Key Design Choices in Source-Free Unsupervised Domain Adaptation: An In-depth Empirical Analysis
Andrea Maracani, Raffaello Camoriano, Elisa Maiettini, Davide Talon, Lorenzo Rosasco, Lorenzo Natale
TL;DR
This work targets the practical and methodological gaps in Source-Free Unsupervised Domain Adaptation (SF-UDA) for image classification by introducing a thorough benchmark framework that treats the adaptation as a double transfer: pre-training (and source fine-tuning) followed by target-domain adaptation with no source data. It critically analyzes a diverse set of SF-UDA methods (SCA, SHOT, NRC, AAD, PCSR) and assesses them across hundreds of backbones, multiple datasets, and both supervised and self-supervised pre-training regimes, highlighting strong correlations between ImageNet performance, pre-training choices, and SF-UDA success. The study reveals that backbone choice and pre-training dataset have a substantial impact on SF-UDA outcomes, that self-supervised pre-training can be competitive but often lags supervised pre-training, and that normalization (LN vs BN) and fine-tuning policies can drastically affect reliability, with LN-based models offering more stable results.
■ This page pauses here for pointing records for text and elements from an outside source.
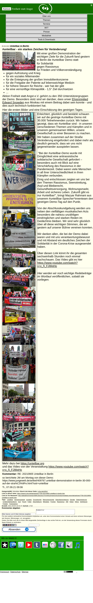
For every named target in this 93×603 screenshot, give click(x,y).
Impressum (4, 573)
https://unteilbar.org (32, 463)
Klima (77, 502)
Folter (29, 502)
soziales (29, 500)
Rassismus (60, 502)
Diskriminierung (81, 500)
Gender (72, 500)
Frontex (53, 502)
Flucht (24, 502)
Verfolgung (83, 502)
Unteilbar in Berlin (19, 46)
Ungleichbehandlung (10, 502)
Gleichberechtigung (62, 500)
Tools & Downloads (46, 39)
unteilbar (10, 500)
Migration (46, 502)
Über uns (46, 16)
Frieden (5, 504)
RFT (46, 28)
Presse (46, 32)
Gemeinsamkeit (19, 500)
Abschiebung (37, 502)
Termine (46, 24)
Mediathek (46, 35)
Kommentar (57, 512)
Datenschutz (15, 573)
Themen (46, 20)
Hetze (72, 502)
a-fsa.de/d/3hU (43, 491)
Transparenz (13, 504)
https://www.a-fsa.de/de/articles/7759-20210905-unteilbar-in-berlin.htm (41, 493)
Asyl (19, 502)
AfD (67, 502)
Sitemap (25, 573)
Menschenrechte (48, 500)
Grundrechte (37, 500)
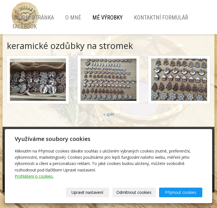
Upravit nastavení (87, 192)
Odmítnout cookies (133, 192)
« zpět (108, 114)
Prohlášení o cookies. (34, 176)
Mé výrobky (107, 17)
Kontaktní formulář (161, 17)
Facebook (24, 26)
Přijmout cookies (180, 192)
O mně (73, 17)
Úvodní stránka (33, 17)
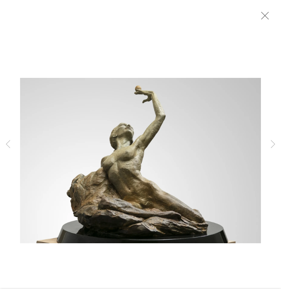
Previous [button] (8, 144)
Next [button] (273, 144)
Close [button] (263, 18)
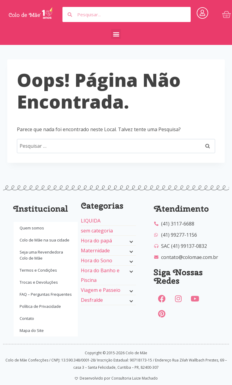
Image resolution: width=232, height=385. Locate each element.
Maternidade (95, 250)
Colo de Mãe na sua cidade (44, 240)
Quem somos (32, 228)
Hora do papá (96, 240)
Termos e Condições (38, 270)
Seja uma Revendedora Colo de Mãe (41, 255)
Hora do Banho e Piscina (100, 275)
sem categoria (97, 230)
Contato (27, 318)
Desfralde (92, 300)
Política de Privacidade (40, 306)
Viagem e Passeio (100, 290)
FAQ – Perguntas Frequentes (46, 294)
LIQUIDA (90, 220)
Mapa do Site (32, 330)
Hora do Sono (96, 260)
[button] (116, 34)
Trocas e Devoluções (39, 282)
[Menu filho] (130, 241)
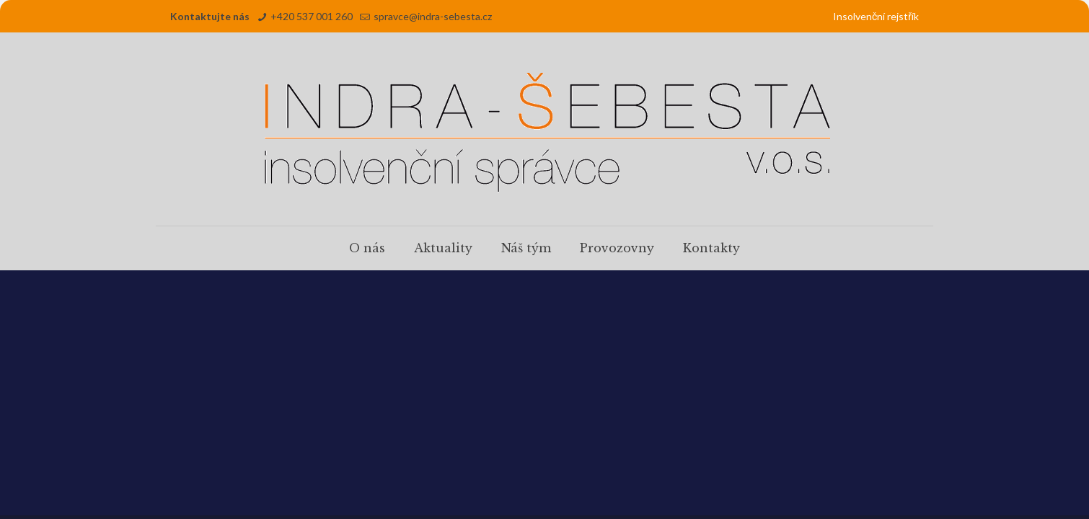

The authors release an open-source experimental framework enabling large-scale, reproducible SF-UDA analysis, aiming to reduce dataset- and backbone-specific biases and guide future research toward generalizable, robust SF-UDA methods with practical applicability.
Abstract
This study provides a comprehensive benchmark framework for Source-Free Unsupervised Domain Adaptation (SF-UDA) in image classification, aiming to achieve a rigorous empirical understanding of the complex relationships between multiple key design factors in SF-UDA methods. The study empirically examines a diverse set of SF-UDA techniques, assessing their consistency across datasets, sensitivity to specific hyperparameters, and applicability across different families of backbone architectures. Moreover, it exhaustively evaluates pre-training datasets and strategies, particularly focusing on both supervised and self-supervised methods, as well as the impact of fine-tuning on the source domain. Our analysis also highlights gaps in existing benchmark practices, guiding SF-UDA research towards more effective and general approaches. It emphasizes the importance of backbone architecture and pre-training dataset selection on SF-UDA performance, serving as an essential reference and providing key insights. Lastly, we release the source code of our experimental framework. This facilitates the construction, training, and testing of SF-UDA methods, enabling systematic large-scale experimental analysis and supporting further research efforts in this field.